• **Text segment**:

----------------------------------------

GBP/USD just weaker, upside intact

Despite the current intraday correction, the broader picture for the sterling continues to be on the bullish camp; after all, some kind of correction seems to be overdue, and January’s CPI seems to be the perfect excuse. After hitting fresh multi-year highs beyond 1.6820 on Monday, spot partially retraced those gains to today’s mid 1.66s, ahead of tomorrow’s key UK employment data and BoE minutes. In light of recent softer-than-expected inflation figures in the British economy, Analyst James Knightley at ING commented, “We do expect to see an uptick later this year with a strengthening labour market likely prompting a gradual rise in wages over coming quarters, but it is not going to be troubling for the BoE. This means that they can continue focusing on ensuring the economic recovery continues – our view remains the first rate hike will come in February 2015”.

GBP/USD levels to watch

The pair is now losing 0.03% at 1.6699 with the immediate support at 1.6644 (low Feb.14) ahead of 1.6594 (low Feb.13) and finally 1.6513 (21-d MA). On the flip side, a breakout of 1.6741 (high Feb.18) would open the door to 1.6823 (2014 high Feb.17) and then 1.6845 (high Nov.18 2009).

----------------------------------------

Saved entries:
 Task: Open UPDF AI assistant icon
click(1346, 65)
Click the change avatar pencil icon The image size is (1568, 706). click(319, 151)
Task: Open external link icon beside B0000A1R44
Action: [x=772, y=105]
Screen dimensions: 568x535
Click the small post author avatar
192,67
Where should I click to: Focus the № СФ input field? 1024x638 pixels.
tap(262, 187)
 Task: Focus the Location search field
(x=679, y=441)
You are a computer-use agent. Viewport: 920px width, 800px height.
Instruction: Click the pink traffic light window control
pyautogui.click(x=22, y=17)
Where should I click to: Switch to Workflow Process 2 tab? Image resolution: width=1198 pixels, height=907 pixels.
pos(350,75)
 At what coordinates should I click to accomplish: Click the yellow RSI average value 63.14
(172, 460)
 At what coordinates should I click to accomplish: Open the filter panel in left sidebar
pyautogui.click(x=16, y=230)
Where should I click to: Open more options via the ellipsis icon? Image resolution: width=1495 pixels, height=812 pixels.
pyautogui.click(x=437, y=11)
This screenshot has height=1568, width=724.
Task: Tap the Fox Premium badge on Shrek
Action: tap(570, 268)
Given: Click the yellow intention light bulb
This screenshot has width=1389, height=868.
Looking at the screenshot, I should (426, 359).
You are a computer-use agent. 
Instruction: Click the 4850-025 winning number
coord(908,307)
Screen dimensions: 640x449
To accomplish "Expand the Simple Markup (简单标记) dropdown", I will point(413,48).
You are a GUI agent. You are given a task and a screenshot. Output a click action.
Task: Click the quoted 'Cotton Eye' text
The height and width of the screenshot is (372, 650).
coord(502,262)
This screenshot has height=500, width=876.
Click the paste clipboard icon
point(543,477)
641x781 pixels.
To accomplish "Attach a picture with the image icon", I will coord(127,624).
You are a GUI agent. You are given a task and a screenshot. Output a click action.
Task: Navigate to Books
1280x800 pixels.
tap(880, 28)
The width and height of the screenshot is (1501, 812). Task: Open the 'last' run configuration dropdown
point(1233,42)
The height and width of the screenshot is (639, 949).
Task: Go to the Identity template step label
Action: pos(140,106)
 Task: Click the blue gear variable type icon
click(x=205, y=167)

----------------------------------------

• **Work to do**:
1. Retype the part of the GBP/USD commentary starting with "The pair is" and going on through "(high Nov.18 2009).".
2. In the GBP/USD commentary, at what level is the pair trading while losing 0.03%?
3. Which support levels for the pair does the GBP/USD commentary name, starting with the immediate one?

• **Results by task**:
1.
The pair is now losing 0.03% at 1.6699 with the immediate support at 1.6644 (low Feb.14) ahead of 1.6594 (low Feb.13) and finally 1.6513 (21-d MA). On the flip side, a breakout of 1.6741 (high Feb.18) would open the door to 1.6823 (2014 high Feb.17) and then 1.6845 (high Nov.18 2009).

2. 1.6699

3.
1.6644 (low Feb.14)
1.6594 (low Feb.13)
1.6513 (21-d MA)